We are settling into our new home, but we are definitely lacking some furnishings. In preparation for the move, most of our furniture and a good portion of our other stuff went to Goodwill, consignment, friends, family, and neighbors. Not only did we not want to move things 1000 miles across the country, but a lot of things that looked great in our 1910 bungalow did not fit the style or constricted floor plan of our new 1950s ranch. In a quest to find stuff for our house at affordable prices, we have started going to estate sales. This has become a problem. Not only have we not found anything I envisioned (I had dreams of finding a midcentury coffee table, a starburst mirror, or a record player console), but we have accumulated completely unnecessary (but awesome!) stuff, such as a concrete bust of Apollo and this, our most recent purchase:
Yes, a dollhouse. I don’t remember how much we paid for this thing–I do know it was 25% off and, no joke, the women running the estate sale applauded when we bought it. i am a sucker for anything miniature, and I just had to have it.

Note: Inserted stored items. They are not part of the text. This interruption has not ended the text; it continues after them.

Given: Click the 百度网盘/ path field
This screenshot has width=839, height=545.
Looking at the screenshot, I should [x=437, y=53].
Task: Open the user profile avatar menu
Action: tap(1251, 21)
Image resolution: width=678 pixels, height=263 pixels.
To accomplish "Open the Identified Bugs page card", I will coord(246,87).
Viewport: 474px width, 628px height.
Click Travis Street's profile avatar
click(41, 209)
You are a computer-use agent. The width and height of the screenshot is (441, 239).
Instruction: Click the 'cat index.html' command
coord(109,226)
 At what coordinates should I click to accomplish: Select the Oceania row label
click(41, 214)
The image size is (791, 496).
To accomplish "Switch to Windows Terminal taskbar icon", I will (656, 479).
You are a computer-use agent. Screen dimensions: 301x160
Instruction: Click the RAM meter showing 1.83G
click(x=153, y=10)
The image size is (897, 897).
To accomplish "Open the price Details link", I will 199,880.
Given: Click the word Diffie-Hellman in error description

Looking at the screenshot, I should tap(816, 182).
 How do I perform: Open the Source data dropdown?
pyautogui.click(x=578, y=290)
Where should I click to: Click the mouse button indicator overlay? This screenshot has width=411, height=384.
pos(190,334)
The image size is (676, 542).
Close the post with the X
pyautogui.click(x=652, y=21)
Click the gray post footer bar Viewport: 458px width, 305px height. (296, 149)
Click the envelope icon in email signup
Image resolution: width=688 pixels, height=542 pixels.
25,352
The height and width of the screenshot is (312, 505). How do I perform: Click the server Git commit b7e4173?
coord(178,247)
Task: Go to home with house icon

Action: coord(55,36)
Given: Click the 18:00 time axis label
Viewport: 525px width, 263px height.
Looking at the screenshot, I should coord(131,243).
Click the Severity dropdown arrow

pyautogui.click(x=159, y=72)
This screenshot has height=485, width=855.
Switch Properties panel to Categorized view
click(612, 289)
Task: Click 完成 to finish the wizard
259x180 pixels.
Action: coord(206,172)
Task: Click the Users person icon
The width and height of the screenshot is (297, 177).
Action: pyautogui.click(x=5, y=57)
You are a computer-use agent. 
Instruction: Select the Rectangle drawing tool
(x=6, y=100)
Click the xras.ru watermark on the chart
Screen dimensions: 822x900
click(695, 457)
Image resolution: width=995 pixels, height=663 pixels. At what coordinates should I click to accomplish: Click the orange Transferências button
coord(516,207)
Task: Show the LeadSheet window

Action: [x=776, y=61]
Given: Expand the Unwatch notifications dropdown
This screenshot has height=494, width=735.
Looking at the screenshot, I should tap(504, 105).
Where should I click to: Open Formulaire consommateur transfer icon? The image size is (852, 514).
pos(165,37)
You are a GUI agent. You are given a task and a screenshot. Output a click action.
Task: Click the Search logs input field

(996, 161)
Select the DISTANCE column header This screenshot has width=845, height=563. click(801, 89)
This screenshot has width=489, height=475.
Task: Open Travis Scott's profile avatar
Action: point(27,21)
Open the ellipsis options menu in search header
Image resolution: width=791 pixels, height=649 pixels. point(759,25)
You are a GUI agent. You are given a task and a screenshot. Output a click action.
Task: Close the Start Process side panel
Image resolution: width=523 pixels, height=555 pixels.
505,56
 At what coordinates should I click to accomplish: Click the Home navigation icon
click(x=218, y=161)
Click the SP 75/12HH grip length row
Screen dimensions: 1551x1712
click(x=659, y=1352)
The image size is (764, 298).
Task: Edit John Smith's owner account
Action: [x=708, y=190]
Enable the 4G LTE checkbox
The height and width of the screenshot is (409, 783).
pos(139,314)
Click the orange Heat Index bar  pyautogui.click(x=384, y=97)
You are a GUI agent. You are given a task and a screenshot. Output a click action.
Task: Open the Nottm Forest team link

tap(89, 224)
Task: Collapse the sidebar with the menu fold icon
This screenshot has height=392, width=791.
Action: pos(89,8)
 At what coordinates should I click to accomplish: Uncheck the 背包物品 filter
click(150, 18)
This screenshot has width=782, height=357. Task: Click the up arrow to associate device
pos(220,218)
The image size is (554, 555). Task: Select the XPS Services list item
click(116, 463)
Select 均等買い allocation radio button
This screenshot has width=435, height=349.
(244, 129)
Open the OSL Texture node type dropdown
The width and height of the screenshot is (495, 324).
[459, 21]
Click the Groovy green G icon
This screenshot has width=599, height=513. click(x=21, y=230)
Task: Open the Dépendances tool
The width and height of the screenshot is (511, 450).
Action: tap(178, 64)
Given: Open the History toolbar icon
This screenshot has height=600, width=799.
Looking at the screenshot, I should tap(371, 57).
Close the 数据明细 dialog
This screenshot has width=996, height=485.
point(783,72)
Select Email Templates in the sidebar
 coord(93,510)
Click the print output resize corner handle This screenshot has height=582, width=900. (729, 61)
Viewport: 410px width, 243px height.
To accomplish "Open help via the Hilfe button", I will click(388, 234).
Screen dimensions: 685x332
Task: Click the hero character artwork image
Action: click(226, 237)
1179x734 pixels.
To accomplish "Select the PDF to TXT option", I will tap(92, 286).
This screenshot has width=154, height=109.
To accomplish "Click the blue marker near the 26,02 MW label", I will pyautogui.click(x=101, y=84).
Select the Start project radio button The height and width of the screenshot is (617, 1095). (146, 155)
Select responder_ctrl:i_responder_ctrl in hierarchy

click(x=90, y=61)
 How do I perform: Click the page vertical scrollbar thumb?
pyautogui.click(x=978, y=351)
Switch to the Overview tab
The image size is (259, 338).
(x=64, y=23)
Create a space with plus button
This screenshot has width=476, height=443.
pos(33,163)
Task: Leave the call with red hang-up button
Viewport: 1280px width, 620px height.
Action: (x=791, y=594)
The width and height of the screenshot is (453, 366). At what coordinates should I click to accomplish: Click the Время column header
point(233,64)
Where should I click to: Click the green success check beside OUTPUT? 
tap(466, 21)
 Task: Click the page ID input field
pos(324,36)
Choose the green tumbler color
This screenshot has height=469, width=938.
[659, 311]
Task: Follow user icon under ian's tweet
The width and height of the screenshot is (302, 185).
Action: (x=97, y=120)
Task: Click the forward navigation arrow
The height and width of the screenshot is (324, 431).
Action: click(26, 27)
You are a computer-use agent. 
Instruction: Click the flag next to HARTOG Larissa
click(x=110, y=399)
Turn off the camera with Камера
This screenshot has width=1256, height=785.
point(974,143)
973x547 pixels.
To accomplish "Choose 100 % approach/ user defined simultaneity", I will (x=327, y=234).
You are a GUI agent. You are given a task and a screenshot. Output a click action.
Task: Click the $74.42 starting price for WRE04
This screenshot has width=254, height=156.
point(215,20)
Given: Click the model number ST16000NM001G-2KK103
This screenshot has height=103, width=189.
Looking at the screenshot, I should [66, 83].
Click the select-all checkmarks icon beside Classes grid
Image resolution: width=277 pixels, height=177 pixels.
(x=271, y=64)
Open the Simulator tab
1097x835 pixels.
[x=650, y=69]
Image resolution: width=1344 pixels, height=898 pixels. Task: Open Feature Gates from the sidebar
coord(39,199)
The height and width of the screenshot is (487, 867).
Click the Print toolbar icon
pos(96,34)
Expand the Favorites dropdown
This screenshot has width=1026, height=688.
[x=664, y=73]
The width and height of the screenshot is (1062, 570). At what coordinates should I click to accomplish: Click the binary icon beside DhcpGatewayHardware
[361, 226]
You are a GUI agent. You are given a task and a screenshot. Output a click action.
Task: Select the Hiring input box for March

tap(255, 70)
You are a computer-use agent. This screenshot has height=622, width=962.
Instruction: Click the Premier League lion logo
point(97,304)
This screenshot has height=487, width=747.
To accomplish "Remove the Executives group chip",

The dollhouse came with some furnishings, but I thought it would be lots of fun to make my own. I quickly found that there are lots of people out there who take dollhouse miniatures very seriously. After bookmarking a ton of sites, I decided to try my hand at these miniature books. They didn’t look so difficult, and I had all the materials at hand.
I began with the rather ambitious goal of making about a dozen little books for my dollhouse bookshelf, but, to make a long story short, I’ve discovered that I suck at miniature things. The first book wasn’t too bad–I used heavy paper for the cover and cut the pages out of an old booklet, so they were already glued together. However, you can see that my X-Acto blade wasn’t quite sharp enough so the page edges are a bit jagged.
When I tried a beautiful cloth-bound book like the one in the tutorial, though, things didn’t go as smoothly. My fabric, coated with glue, stuck to everything, so I resorted to covering it with waxed paper and bending it into shape with a ruler.
It still looked like it might come out okay, but when it dried and I peeled it from the paper, the corners were frayed and the binding was far from crisp. Yuck. Also, since I didn’t have any white glue, I used wood glue, which didn’t dry clear.
My fingers looked a bit worse for wear at the end of the project, too.
I gave up after just two books. So much for my little dollhouse library–books are pretty passé anyway, no?